# [Try it]
Please return all lines of the data below containing the string "Collapse".
"""
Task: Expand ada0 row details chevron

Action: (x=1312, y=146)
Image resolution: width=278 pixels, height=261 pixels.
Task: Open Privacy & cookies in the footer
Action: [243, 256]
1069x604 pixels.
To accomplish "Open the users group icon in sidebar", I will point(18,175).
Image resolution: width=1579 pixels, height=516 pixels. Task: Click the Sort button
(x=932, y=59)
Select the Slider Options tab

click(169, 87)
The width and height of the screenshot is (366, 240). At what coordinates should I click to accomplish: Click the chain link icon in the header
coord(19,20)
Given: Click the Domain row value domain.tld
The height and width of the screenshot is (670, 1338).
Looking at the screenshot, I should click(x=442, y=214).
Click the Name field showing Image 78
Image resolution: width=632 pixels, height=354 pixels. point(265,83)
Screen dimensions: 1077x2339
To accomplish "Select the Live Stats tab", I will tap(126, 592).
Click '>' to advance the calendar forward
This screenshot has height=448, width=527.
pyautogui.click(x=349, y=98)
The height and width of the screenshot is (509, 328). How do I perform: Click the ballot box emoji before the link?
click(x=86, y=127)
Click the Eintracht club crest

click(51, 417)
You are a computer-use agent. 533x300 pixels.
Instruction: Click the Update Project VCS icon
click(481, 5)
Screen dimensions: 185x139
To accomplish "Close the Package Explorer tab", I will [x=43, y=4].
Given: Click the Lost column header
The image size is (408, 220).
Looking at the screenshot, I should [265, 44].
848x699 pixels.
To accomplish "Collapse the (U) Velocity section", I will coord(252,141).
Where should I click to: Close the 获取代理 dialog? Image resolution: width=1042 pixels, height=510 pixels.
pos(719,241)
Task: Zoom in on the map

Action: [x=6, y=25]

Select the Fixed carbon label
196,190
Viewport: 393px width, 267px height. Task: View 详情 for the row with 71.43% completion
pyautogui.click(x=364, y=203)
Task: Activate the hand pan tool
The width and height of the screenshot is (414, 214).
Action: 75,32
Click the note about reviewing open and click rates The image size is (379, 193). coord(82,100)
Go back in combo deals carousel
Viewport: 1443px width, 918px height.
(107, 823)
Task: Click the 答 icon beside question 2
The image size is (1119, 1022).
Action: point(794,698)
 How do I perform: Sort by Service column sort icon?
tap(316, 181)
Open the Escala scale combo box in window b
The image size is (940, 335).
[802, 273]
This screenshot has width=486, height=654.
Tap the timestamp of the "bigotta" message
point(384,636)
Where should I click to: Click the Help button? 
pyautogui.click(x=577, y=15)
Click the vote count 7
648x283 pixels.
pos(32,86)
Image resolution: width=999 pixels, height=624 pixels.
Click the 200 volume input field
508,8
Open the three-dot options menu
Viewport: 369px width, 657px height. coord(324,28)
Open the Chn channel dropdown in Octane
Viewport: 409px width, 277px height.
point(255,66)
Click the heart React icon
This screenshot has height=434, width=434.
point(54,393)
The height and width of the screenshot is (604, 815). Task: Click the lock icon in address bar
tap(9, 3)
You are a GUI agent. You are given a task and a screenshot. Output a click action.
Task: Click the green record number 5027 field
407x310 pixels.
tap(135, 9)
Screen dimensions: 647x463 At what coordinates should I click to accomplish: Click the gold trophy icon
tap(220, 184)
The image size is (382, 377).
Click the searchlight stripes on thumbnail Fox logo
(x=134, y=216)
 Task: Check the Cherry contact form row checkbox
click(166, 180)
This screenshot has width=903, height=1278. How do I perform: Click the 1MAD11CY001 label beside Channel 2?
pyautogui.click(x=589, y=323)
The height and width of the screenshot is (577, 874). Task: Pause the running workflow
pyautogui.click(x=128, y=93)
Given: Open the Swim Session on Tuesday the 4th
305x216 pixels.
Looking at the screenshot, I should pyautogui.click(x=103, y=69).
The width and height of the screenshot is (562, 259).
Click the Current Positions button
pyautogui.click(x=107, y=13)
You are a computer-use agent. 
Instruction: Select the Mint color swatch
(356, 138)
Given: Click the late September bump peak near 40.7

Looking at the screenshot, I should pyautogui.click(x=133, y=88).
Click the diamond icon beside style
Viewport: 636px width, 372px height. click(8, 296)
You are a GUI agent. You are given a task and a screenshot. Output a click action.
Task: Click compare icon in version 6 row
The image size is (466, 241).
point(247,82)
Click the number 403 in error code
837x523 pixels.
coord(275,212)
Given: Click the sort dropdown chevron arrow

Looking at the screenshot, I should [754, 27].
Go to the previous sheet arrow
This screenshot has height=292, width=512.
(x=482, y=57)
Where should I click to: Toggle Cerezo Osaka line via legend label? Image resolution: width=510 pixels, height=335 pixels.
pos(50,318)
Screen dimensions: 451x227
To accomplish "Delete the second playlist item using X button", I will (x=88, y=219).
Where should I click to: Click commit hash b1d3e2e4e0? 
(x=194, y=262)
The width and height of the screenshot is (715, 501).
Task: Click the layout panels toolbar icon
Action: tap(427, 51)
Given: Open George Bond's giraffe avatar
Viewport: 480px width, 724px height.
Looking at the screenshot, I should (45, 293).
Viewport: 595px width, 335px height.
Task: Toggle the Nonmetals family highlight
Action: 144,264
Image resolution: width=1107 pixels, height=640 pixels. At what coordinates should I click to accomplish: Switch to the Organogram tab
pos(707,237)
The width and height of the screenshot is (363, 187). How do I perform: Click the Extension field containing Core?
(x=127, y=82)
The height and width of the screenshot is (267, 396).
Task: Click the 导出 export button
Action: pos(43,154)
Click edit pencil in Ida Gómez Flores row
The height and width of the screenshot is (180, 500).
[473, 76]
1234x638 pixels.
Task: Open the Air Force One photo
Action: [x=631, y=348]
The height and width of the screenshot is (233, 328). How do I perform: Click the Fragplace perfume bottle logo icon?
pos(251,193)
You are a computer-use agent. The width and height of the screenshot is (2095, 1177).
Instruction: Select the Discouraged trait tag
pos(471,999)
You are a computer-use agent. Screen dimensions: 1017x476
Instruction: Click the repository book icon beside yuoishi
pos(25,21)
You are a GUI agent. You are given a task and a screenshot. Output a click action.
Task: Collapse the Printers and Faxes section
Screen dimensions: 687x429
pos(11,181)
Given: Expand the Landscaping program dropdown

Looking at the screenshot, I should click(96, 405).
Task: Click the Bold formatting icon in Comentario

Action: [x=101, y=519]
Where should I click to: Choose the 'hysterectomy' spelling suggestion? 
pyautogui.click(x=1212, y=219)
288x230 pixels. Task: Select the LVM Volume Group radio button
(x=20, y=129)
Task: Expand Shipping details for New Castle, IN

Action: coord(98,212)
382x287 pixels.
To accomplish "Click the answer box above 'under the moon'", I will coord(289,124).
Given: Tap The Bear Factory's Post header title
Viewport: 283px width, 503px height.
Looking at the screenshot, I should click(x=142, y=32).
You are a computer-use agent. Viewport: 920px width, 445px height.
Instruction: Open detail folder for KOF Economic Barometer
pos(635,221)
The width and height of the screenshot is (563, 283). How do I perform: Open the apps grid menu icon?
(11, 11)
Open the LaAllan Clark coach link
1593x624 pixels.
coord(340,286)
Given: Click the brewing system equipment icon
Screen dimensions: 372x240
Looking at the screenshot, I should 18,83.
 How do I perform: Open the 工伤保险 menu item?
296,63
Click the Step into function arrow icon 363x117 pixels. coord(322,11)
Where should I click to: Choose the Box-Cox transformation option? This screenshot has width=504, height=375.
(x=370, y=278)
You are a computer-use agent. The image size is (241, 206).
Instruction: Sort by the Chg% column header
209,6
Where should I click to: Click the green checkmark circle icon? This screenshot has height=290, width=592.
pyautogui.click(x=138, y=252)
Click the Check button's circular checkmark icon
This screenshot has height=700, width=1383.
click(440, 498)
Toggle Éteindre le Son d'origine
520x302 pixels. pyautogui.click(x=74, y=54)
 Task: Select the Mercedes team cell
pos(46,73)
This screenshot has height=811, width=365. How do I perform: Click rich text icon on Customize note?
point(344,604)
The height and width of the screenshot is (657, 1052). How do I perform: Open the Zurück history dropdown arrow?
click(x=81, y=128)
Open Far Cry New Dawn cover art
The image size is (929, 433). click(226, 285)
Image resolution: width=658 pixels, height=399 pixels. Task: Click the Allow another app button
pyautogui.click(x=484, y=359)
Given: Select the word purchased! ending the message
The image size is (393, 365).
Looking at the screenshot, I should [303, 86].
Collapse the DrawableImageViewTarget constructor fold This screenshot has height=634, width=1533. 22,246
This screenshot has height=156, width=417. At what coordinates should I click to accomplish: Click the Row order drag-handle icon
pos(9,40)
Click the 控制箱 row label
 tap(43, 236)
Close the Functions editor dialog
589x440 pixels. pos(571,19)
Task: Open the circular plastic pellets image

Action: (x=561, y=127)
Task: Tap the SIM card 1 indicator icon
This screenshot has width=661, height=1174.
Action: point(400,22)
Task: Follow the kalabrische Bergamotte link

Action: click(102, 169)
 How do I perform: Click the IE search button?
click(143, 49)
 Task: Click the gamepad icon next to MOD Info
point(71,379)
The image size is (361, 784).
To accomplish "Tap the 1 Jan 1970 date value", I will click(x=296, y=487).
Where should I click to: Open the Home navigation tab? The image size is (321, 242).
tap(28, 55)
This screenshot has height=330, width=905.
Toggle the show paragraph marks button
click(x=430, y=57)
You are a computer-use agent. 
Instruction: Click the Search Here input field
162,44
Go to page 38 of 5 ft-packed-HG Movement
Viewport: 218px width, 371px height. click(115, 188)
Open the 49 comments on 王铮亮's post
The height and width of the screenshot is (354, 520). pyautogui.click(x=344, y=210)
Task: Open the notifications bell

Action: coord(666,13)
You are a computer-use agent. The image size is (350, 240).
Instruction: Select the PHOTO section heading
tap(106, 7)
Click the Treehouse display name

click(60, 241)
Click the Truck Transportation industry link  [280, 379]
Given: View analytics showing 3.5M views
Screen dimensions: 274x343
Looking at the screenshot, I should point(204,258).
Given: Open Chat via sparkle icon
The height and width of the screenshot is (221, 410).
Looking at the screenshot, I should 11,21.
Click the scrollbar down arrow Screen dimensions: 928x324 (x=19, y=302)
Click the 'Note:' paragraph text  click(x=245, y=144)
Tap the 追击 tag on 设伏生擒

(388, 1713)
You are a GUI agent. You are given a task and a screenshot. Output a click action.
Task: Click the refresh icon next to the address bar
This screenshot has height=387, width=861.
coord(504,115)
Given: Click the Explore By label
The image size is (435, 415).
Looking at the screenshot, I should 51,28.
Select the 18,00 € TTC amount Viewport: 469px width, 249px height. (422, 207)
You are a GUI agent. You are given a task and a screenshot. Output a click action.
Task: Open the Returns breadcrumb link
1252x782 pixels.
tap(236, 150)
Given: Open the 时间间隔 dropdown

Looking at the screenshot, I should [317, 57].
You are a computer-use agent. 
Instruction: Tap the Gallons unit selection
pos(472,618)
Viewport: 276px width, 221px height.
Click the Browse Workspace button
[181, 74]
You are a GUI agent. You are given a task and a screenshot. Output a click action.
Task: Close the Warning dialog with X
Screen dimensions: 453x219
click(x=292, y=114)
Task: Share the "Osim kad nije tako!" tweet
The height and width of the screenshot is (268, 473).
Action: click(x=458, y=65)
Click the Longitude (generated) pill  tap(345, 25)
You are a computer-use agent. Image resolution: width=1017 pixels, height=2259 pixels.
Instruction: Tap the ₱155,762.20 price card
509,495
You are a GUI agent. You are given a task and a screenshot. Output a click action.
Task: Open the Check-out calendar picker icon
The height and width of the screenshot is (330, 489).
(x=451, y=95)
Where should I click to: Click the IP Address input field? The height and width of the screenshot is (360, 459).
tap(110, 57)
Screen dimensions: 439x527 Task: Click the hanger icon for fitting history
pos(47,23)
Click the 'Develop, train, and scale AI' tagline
"""
# [Solution to this task]
To accomplish "Collapse the (U) Velocity section", I will coord(252,141).
Task: Collapse the Printers and Faxes section
Collapse the DrawableImageViewTarget constructor fold This screenshot has height=634, width=1533. 22,246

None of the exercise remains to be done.